++++ Extracted data ++++

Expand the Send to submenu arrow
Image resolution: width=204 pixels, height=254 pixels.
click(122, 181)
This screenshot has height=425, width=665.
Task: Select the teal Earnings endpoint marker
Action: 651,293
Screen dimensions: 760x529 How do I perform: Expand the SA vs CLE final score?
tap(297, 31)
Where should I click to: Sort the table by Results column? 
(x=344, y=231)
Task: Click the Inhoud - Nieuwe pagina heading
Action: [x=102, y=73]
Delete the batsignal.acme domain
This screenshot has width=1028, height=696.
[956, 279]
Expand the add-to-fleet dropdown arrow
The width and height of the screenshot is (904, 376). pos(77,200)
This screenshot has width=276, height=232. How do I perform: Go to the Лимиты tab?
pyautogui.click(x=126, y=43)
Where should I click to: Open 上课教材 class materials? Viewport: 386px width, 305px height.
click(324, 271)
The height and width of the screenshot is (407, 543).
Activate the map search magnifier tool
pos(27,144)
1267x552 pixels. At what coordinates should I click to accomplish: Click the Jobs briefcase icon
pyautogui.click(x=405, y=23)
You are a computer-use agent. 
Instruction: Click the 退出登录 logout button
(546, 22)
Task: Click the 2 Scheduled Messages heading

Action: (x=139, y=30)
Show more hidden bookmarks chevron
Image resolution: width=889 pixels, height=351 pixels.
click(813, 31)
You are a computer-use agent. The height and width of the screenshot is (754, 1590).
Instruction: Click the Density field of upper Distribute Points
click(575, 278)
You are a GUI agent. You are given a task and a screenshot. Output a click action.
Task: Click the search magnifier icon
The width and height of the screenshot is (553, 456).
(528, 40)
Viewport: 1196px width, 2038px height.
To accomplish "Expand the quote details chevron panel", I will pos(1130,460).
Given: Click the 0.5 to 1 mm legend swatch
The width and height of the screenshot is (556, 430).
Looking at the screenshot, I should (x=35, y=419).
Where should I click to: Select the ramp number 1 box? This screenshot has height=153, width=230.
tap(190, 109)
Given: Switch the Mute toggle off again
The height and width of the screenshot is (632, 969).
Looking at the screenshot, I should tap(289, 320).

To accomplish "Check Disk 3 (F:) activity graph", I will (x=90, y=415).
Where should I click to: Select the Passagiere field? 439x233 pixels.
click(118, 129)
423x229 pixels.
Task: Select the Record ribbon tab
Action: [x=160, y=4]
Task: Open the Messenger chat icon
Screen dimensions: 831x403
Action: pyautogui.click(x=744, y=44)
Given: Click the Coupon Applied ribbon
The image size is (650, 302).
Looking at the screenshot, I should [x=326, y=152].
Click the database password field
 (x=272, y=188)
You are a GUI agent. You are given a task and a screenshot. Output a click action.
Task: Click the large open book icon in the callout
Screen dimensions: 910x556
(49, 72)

++++

What is needed is a copy of every line above in which "will" appears.

To accomplish "Expand the quote details chevron panel", I will pos(1130,460).
To accomplish "Check Disk 3 (F:) activity graph", I will (x=90, y=415).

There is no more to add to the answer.